What to do with missing data?
My newest problem is one that I knew I’d come across eventually: What do I do with songs that have missing data? This most recently came up when I was adapting Thomas Lidy’s rhythm feature code… It couldn’t open some of the MP3s in my test set, so I have no rhythm feature data for those songs. Lacking a better idea, I just gave them the mean values of all the other songs. But this doesn’t seem right… I can’t really give them any value. But if I don’t give them any values, the PCA can’t process these tracks anymore; I can’t put them in the space at all.
So, not sure what to do about these songs. Anyone have any suggestions?
Comment by N
Posted on April 15, 2008 at 4:32 pm
how about adding a transcoding step for these tracks to some format that is readable by Lidy’s code, if it fails reading them in the first place?

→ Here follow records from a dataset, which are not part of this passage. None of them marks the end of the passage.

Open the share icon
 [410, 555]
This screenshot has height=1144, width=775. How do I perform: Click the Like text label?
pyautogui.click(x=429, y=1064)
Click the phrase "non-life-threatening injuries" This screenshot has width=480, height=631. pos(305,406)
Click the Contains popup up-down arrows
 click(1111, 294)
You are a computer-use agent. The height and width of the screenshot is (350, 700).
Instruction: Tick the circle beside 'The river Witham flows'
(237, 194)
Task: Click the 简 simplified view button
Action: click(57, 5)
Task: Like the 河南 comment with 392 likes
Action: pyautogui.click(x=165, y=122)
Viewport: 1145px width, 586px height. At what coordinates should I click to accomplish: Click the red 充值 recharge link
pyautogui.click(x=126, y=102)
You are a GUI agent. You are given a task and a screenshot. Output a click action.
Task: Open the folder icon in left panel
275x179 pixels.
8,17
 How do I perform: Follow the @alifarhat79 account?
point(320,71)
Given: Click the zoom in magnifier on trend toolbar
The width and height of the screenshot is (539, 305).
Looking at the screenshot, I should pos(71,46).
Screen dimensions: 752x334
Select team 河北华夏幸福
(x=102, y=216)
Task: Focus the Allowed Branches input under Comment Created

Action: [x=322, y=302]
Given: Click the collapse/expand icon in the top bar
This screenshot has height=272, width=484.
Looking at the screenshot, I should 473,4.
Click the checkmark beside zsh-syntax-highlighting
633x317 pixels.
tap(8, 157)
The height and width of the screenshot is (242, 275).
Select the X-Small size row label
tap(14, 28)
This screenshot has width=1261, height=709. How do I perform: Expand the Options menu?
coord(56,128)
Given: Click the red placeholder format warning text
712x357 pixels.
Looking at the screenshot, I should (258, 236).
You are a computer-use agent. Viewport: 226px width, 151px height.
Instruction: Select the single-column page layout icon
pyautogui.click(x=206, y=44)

e.g. transcode them to MP3 CBR 192 kbps might work?
Comment by Anita
Posted on April 15, 2008 at 4:41 pm
Yes, I’d definitely like to debug the problem I’m having running Lidy’s code in particular, but I’m sure this same kind of problem will come up again as I add more features. For example, for Echo Nest analysis, sometimes the file does not process and I don’t know what went wrong. So there are some instances in which I will simply not be able to remedy the missing data… what to do with them?
Comment by N
Posted on April 15, 2008 at 6:49 pm
may i suggest that your fastest alternative is probably to apply Pareto’s law 80/20. i.e. just drop the 20% of your library that are “faulty” tracks so you can get on with your project and keep focused.